__RECORDS FOR THE EXERCISE__:
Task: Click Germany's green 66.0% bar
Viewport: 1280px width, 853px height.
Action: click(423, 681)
==
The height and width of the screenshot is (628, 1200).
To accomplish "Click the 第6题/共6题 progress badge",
==
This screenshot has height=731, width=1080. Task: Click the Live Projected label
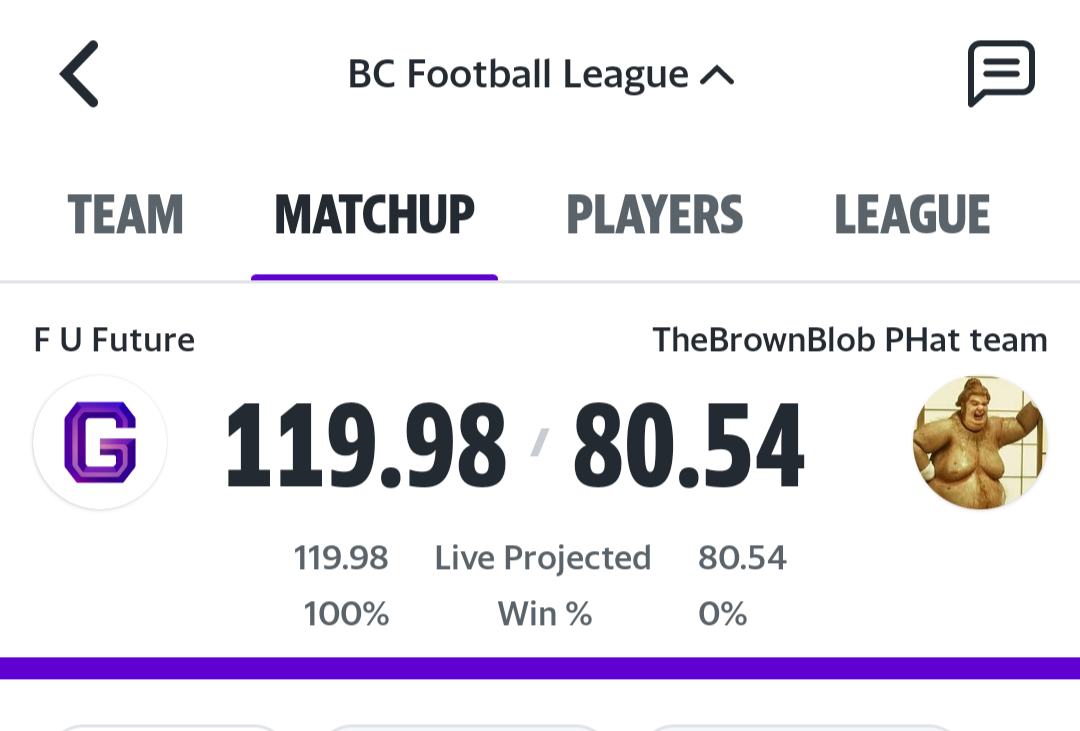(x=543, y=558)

__WORK REQUIRED__:
Copy out the range of lines above starting at the line with "The height and" and ending at the line with "the 第6题/共6题 progress", exactly and including both.

__SOLUTION FOR THIS EXERCISE__:
The height and width of the screenshot is (628, 1200).
To accomplish "Click the 第6题/共6题 progress badge",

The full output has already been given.